Bamiyan is at once the most developed and the least developed province in Afghanistan. Here, nearly half the girls go to school – that’s way more than in Pashtun areas, like Helmand in the south. They even have a female governor – the only one on the country.
There are projects, many funded by NGOs, to train mid-wives and female teachers. The Hazara people are relatively liberal, and all the girls we spoke to were very sure that men and women were equal and they had the right to follow any profession they wanted.
But the poverty is desperate. Only four miles of tarmac road in the whole province. No mains electricity, not even in the provincial capital. Most houses have dirt floors.
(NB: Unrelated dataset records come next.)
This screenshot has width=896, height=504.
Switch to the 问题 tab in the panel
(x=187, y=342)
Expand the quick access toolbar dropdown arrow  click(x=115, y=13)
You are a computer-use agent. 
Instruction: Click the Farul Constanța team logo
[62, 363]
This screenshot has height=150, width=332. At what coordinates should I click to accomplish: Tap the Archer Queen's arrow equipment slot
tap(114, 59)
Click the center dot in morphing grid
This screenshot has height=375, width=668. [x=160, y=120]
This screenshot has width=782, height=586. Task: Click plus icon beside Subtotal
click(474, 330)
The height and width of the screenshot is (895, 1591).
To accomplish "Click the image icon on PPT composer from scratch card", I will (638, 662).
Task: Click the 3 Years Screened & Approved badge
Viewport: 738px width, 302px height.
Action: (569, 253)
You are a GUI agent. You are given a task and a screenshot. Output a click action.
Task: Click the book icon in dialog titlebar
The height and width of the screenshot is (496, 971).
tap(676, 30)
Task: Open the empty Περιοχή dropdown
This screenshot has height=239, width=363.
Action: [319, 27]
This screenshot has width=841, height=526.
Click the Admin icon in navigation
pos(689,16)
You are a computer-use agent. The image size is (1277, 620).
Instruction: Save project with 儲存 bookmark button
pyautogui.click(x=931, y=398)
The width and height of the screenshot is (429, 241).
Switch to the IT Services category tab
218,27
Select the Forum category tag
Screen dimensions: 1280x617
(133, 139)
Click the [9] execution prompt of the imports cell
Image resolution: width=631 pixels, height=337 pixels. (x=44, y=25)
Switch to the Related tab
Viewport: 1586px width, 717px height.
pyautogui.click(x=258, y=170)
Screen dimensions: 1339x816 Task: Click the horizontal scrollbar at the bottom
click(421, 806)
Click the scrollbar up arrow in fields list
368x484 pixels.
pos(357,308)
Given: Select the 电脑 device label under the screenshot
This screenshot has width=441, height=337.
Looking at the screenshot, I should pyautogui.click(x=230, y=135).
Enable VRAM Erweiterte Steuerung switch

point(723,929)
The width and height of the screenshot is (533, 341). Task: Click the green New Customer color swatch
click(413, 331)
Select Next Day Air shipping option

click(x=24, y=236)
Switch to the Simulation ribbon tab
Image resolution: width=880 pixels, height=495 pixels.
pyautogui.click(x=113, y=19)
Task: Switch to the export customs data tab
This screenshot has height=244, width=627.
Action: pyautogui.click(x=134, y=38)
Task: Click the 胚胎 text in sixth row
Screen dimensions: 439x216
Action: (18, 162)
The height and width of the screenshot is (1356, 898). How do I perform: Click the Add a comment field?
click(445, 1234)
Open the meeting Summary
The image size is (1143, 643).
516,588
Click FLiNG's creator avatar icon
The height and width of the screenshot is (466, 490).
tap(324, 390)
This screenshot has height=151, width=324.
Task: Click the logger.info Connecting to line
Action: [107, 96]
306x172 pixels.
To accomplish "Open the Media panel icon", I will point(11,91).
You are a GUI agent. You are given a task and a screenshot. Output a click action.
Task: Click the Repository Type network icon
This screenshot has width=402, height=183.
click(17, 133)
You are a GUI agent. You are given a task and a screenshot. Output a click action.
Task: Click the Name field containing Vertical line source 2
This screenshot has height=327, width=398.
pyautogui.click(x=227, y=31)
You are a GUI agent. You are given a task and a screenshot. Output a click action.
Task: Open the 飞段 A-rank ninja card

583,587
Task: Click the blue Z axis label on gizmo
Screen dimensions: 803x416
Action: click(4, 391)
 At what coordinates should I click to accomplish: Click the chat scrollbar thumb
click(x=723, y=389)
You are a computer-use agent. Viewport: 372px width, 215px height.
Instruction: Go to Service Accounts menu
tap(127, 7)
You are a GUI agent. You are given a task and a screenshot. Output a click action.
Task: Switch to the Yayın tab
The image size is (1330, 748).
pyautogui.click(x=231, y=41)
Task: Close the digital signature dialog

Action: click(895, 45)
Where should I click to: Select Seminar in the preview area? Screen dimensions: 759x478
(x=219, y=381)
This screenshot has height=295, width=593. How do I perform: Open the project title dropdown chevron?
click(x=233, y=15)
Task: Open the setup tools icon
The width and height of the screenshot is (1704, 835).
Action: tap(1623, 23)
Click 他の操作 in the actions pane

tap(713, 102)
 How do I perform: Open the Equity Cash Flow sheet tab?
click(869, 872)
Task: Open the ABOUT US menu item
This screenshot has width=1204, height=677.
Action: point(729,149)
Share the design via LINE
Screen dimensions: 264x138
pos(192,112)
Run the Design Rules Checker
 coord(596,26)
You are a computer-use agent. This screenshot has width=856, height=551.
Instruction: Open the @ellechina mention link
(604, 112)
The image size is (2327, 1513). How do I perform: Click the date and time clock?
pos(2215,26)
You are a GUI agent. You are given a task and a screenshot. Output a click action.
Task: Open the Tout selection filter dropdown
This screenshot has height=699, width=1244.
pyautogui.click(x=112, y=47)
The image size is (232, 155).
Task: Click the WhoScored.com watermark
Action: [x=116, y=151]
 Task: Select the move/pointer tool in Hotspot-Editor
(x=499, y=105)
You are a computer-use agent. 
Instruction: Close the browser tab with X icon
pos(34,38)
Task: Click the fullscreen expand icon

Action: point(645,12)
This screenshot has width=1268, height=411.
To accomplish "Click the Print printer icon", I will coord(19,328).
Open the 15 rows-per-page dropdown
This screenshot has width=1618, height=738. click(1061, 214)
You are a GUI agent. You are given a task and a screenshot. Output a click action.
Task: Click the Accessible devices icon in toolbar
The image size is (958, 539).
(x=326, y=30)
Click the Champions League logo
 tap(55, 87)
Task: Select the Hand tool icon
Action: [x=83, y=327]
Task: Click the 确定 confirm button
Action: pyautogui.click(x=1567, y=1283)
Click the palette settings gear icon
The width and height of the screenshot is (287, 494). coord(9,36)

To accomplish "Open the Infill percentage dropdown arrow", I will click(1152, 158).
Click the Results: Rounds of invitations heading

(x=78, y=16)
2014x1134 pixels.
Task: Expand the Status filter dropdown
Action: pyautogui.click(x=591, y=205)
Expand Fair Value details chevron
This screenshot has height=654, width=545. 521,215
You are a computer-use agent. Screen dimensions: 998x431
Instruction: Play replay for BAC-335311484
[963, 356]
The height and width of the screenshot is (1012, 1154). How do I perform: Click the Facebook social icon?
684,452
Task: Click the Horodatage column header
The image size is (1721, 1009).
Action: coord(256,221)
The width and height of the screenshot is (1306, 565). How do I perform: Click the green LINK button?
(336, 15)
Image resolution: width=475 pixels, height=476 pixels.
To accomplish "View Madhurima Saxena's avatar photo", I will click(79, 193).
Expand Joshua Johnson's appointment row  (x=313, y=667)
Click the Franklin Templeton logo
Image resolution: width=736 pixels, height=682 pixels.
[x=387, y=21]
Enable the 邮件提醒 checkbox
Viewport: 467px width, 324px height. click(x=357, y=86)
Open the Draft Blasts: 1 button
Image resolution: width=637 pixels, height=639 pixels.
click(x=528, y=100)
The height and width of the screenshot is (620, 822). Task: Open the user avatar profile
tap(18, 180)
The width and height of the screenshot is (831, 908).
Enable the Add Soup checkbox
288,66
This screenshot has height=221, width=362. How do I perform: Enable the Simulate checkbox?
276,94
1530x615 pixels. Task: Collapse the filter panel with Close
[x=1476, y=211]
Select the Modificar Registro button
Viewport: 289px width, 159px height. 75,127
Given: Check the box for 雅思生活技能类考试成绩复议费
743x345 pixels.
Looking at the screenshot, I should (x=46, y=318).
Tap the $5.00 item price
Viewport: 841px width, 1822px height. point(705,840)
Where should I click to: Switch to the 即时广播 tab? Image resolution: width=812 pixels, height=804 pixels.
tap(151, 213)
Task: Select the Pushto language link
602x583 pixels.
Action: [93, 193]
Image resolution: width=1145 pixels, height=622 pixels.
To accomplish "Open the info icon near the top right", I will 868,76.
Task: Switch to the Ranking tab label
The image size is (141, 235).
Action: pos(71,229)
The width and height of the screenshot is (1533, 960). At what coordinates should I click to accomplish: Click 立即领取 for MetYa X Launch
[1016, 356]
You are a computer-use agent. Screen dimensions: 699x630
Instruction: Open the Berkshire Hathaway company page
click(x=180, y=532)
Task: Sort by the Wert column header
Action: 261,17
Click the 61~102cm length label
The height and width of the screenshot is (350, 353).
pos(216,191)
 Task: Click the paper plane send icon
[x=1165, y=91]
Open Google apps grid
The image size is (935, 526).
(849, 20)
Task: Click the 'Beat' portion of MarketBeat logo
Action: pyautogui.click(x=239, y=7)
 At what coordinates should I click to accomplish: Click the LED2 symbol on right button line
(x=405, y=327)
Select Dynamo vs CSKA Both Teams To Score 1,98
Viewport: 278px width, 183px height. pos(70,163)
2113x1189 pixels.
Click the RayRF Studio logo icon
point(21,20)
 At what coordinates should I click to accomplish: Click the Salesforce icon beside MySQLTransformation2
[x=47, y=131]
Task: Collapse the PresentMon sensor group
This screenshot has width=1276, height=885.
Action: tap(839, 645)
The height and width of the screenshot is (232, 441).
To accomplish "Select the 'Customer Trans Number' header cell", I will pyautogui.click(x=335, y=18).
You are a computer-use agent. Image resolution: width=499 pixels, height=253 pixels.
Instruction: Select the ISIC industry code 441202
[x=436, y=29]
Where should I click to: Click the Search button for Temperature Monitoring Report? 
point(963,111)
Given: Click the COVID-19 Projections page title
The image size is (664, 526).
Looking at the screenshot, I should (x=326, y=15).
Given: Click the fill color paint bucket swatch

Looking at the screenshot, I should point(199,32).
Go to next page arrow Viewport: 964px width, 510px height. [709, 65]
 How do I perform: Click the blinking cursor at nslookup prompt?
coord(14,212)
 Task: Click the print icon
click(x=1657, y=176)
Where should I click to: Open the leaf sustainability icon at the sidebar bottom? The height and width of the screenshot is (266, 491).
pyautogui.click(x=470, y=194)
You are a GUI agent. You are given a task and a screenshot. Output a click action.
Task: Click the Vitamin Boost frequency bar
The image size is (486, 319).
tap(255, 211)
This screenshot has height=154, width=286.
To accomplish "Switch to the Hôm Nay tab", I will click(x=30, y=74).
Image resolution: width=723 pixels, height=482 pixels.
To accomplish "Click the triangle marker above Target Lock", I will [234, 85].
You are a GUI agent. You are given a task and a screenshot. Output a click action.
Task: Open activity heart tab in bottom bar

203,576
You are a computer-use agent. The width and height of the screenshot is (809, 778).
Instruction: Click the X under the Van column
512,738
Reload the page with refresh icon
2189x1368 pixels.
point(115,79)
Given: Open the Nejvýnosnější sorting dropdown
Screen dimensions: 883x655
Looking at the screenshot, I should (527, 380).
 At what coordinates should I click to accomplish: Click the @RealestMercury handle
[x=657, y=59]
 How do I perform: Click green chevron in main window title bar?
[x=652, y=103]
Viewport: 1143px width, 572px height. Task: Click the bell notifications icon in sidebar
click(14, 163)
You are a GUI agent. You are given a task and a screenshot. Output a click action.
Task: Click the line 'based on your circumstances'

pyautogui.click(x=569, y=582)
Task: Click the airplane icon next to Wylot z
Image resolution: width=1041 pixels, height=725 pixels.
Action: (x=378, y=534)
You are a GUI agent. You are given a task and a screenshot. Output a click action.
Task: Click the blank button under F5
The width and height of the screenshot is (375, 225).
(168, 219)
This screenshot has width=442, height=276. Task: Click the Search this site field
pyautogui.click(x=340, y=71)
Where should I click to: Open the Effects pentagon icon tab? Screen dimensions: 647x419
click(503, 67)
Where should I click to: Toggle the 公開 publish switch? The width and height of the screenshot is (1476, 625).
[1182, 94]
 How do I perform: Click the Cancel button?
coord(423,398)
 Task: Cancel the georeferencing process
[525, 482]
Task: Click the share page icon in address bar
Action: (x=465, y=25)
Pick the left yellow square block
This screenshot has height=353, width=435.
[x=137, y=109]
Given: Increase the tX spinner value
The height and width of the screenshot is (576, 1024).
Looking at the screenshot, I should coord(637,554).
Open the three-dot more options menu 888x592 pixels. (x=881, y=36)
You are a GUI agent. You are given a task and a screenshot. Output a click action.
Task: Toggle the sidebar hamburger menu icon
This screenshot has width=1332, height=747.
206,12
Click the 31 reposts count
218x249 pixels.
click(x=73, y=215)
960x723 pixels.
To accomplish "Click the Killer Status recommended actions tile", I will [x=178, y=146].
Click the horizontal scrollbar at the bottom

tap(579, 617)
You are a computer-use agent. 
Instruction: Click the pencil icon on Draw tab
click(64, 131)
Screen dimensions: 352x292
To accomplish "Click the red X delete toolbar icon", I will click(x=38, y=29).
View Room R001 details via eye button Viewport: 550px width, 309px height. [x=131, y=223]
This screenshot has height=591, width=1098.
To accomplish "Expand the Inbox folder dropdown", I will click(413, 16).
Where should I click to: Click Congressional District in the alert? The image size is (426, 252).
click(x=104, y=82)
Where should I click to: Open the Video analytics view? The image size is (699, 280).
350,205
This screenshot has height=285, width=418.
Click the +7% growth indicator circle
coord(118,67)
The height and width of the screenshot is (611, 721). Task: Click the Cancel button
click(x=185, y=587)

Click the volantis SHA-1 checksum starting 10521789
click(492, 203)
Children collect water from springs, loading up donkeys with jerry-cans, while women wash clothes in the streams which flow past their pale brown wattle-and-daub homes.
The governor, Habiba Sorabi, says that after five years of lobbying, at last she’s managing to attract significant donor funding. The Japanese are paying for a paved road from the provincial centre to the town of Yakawleng, while the Americans are tarmacing the road to Kabul, hopefully reducing the journey from eight to three hours. But we’re nine years into the NATO intervention in Afghanistan – how many of those years were wasted?
Govenor Sorabi says that part of the problem is that governments like the British concentrate their development aid in violent provinces like Helmand where they want to win hearts and minds.
In Bamiyan, the hearts and minds are already won – the Hazaras were victimised by the Taliban, so they see the foreigners as their protection. But their support for the international presence doesn’t seem to have got them very far.
The white flowers which make the countryside so beautiful are potatoes not poppies, so no need for funds to counter narcotics. As one aid worker put it cynically: “No violence, no poppies, no development.”
But I found no bitterness in Bamiyan either. Everyone we met welcomed us. We walked through the bazaar chatting to people and teasing the children – now that’s something you can’t do in most Afghan towns these days. People came rushing up to practice their faltering English. I don’t mean to sound dewy-eyed, but it was like being transported to an idealised Afghanistan, the way it could have been, or should have been.
But it isn’t of course, not beyond Bamiyan. And on the roads leading into the province there are increasingly frequent insurgent attacks. The Hazaras of Bamiyan, especially the women, are worried that they’ll be sold down the river by an international community rushing for the exit.
They know they’re easy to sacrifice in any deal with the Taliban.
So I left Bamiyan heartened by spending a little time in a beautiful part of Afghanistan, where people are working hard to overcome the legacy of conflict and neglect, but fearful for their future.